I recently celebrated marked a year in business. Well, a year since registering my business name, first clients came later. But any excuse for cake. How many of these moments did you tick off in your first year?
Going solo in business is tough to explain to an ‘outsider’. There’s more twists, and adrenalin than a toothless carnie’s teacup ride.
Great, awful, fun, excruciating and cringe worthy… how many of these moments have you had in your first business year?
* Note: results promise to be unscientific, unreliable and have no relationship to answers given.
□Got business idea. Got excited. Ordered business cards, car magnets, calendars, pens and snow globes. Then changed business name.
□Buy all the URLs because you’ve got so many ideas. (Bonus point for letting all of them lapse a year on because they’re complete shite).
□Week 1: Set working schedule and dressed in office attire (including shoes) to ensure productive day.
□Week 51: Realise you’re still wearing yesterday’s shirt. Dream up a range of functional unitards for work at homers. With enough of a pattern to hide sneaky snack spills, and a revolutionary fabric emitting no body odour. Register workathomeunitards.com
□Have actual sleepless nights thinking about business. Or 3am brainwaves. Or woken up sweating about a missed deadline or phone call that hasn’t happened.
□Week 3: Joined 438 Facebook groups to promote your business and have a ‘presence’.
□Week 33: In 3 groups, with all notifications turned off.
□Regularly consider living in an isolated cabin in a rainforest just to get some work done. (Must have excellent Wi-Fi and parcel delivery.)
□Have done actual happy dance and/or fist pump when closing a sale (hopefully just over the phone).

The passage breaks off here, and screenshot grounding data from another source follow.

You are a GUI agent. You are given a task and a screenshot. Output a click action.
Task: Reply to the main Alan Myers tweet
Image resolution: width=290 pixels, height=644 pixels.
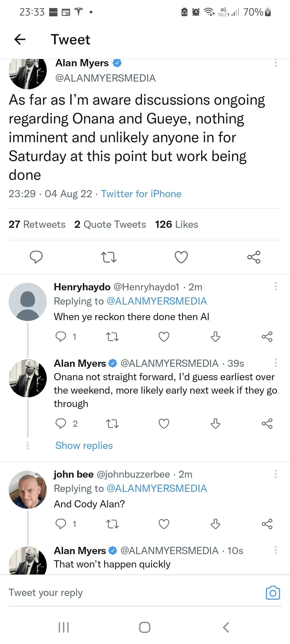36,257
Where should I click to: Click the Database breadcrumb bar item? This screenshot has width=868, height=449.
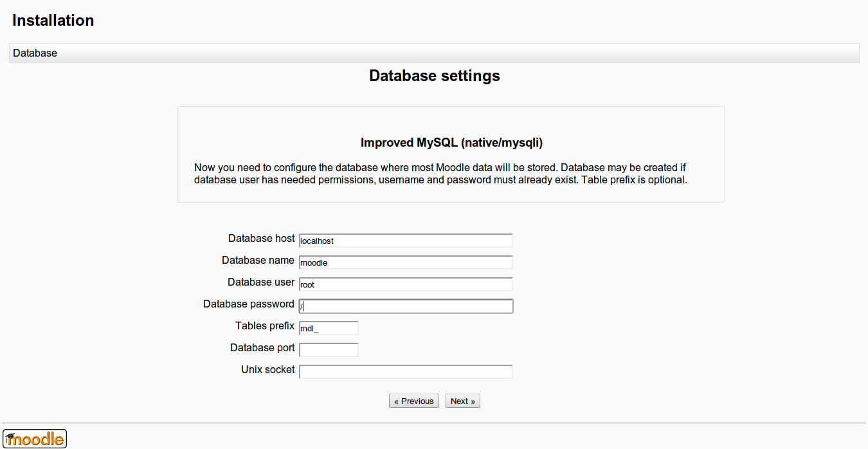coord(35,53)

□Have hidden from family in toilet for 10 minutes’ peace to answer emails. More than once. Alright… every day.
□The only time you truly relax is Friday afternoon at about 4.55pm. The emails and calls stop (mostly), and your Friday deadline just became Monday morning.
□You’ve dug in a wheelie bin for the receipt for a $1.79 pack of pens.
□Your control freak tendencies mean your parent/sister/partner is drafted in as your proofreader/book keeper/social media manager. They’re qualified, they’re available and the price is right.
□You’ve considered hurting the next person who says, “it must be great to relax at home all day”. Consider potential jail time would be a great chance to finish your business plan.
□Referred to yourself as ‘we’ and ‘the team’ more than once. Consider dog and/or baby part of team to justify self-aggrandisement.
□You’re on a first name basis with the parcel delivery guy and make attempts at conversation. Feel need to explain and justify every parcel. Feel judged. I’m not addicted to online shopping, you are.
□You yearn for a break and a chance to relax. Five minutes in, you get a great idea and yearn to be back at your desk.
□You can spend days at a time running on the smug self-satisfaction of being your own boss – then hit SEEK at midnight.
□You had a realisation about 9 months in… working from home means you’re always at work.
□You’ve started talking to inanimate objects at home. Thanking the coffee machine, apologising to the toaster and banter with the fridge are part of your day.
□You’re working harder than ever despite this amazing ‘work life balance’ you started your own business for. Feel cheated. Feel elated. Feel all the feels.
□Sometimes you talk to the checkout person a little more than is socially acceptable. They may know more about you than your partner at this point.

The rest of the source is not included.